Choosing when to retire is one of the single most important financial decisions we make in our lives. The decision has a lasting impact on our ability to have a comfortable retirement, and, less obviously, it shapes our pre-retirement behaviour long in advance of retirement itself. Knowing when we plan to retire helps determine how much money we need to save and our standard of living in the meantime.

Unfortunately, our retirement plans are often wrong, and that can wreak havoc on our finances. For example, someone who expects to retire at 65 may end up actually retiring at 63. This happens for a variety of reasons—including health issues and job changes—but the impact can be severe: fewer years of saving combined with a greater need in retirement.

On the other hand, when people have insufficient retirement savings, delaying retirement has become the standard solution.

Delaying retirement is turning out to be an attractive fallback plan that can improve your retirement outcome.

It does four things; it gives you..

  1. One more year to save for retirement
  2. One more year for your assets to grow
  3. One less year to plan for retirement
  4. One more year to delay claiming Social Security

As mentioned earlier, the reverse is also true. If you retire early, it can really negatively affect your retirement outcome. So, if you are planning to retire at the age of 65 and you retire at 62, retirement becomes a lot more expensive.

But planning to delay retirement may not be the life raft it seems to be, because it doesn’t always translate into reality. It’s not a straightforward calculation either—it is difficult to predict when a specific person will actually retire.

In a new paper, David Blanchett, Morningstar's head of retirement research, analyzes the gap between when people think they will retire and when they actually do.

His findings suggest that given this uncertainty around retirement age, some investors may need double their current savings to achieve their retirement targets. A person’s retirement age is simply too unpredictable, and we must plan accordingly to help avoid negative surprises.

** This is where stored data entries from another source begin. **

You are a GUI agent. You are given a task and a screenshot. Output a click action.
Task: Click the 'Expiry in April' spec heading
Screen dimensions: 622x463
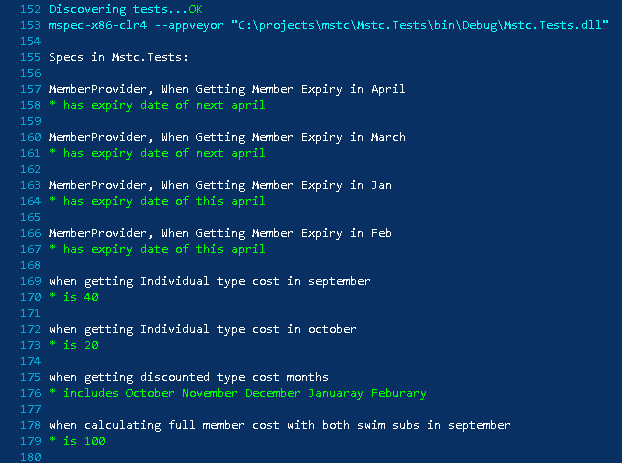[227, 89]
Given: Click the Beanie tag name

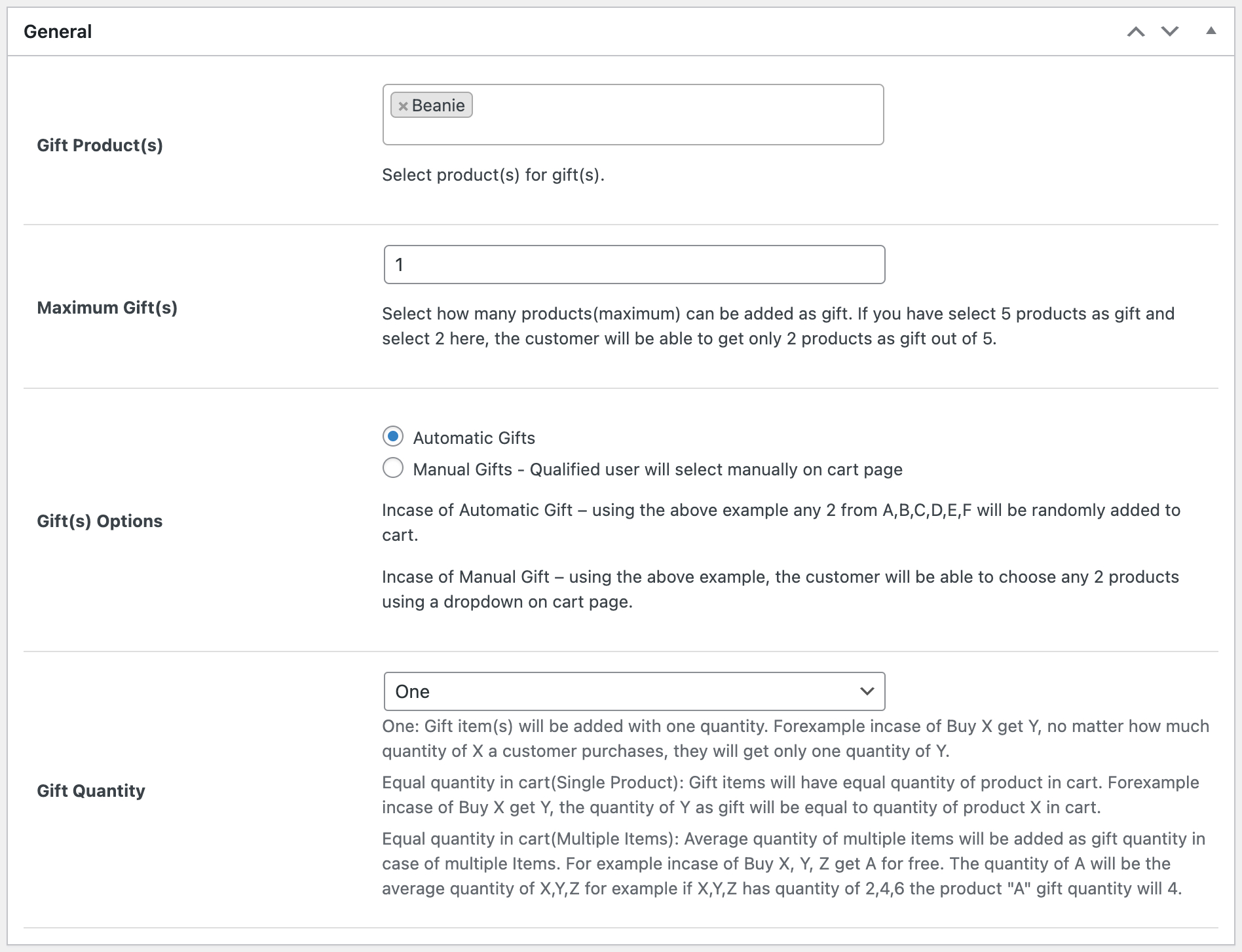Looking at the screenshot, I should point(438,105).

On average, the best formula for this gap--between our intended retirement age and actual--is this: Subtract 61 from the planned retirement age, then divide by 2. For example, people who expect to retire at 65 will most likely actually retire two years early, at 63. People who plan to retire at 67 will likely actually retire three years early, at 64. Those who plan to retire before 61 often misjudge in the other direction (retiring later than expected), but they are a smaller portion of the population.

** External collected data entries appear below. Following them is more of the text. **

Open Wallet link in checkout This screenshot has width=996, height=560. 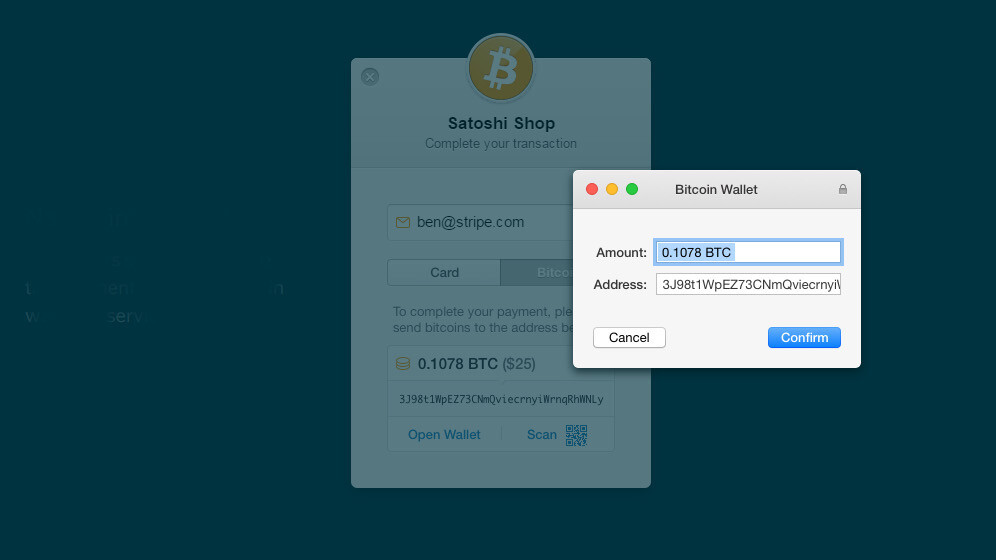[x=444, y=435]
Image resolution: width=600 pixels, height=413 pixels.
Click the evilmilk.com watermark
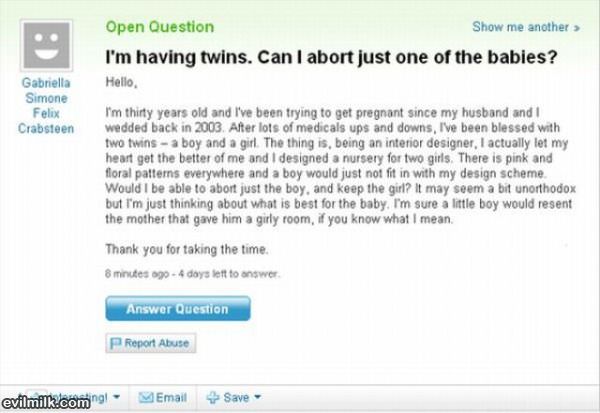45,403
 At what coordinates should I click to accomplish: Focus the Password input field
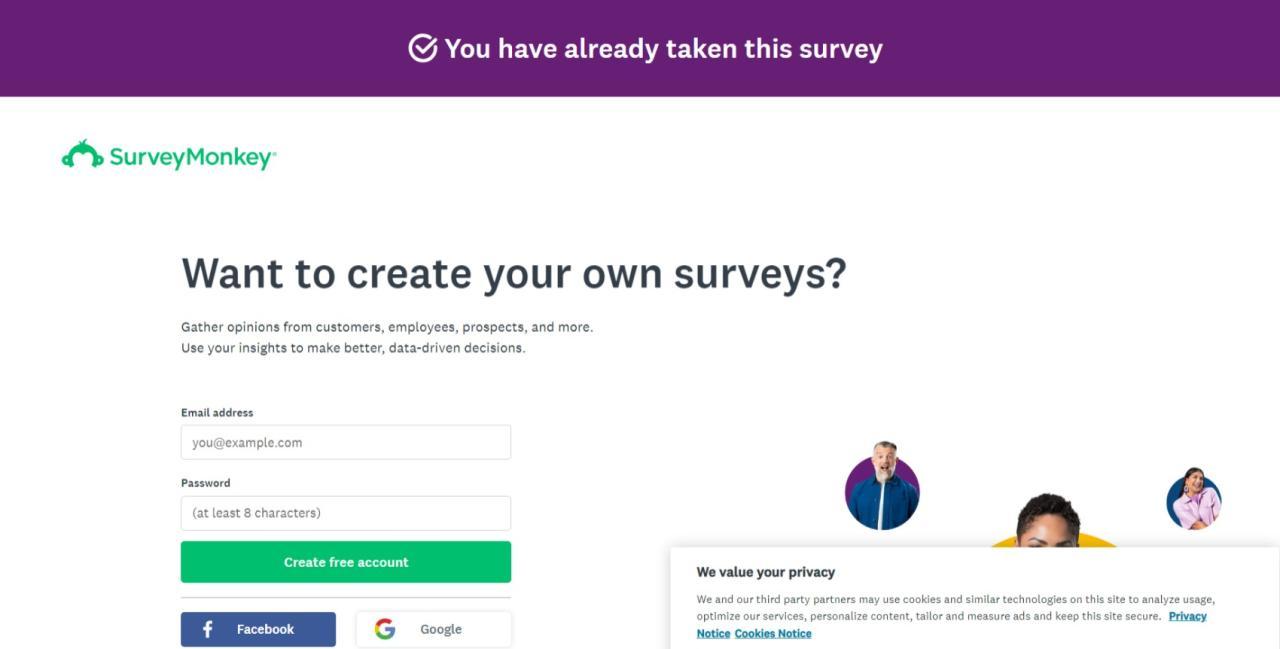pyautogui.click(x=345, y=513)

Steve Wendel, Morningstar’s head of behavioural science, points out to a scary prospect when it comes to retirement: surviving on much less money during retirement than you are used to living on or not being able to afford a retirement at all.

Based on his study, Wendel suggests will help you succeed in retirement:

  • Multiple levers are available to improve this outlook, such as delaying retirement, contributing more to one’s savings, lowering one’s expectations for retirement. Individually, each will require extreme action – like a 10-year delay in retirement. But when combined, they can be tremendously effective.
  • Personalized advice is quite essential. Stop guessing. Don’t go for generic savings rates. You may end up paying a stiff price for not having advice tailored for their needs.
  • Beware of simple rules of thumb like “older people need asset allocation, and younger people need contributions.” In his study, Wendel found that among older, mass-affluent American households (ages 45 to 60), asset allocation is still the least impactful lever. Delaying retirement and cutting one’s expected standard of living matter most, in the extreme. The financial picture and most powerful tools to improve it are actually quite similar for younger (ages 25–40) and older populations, on average.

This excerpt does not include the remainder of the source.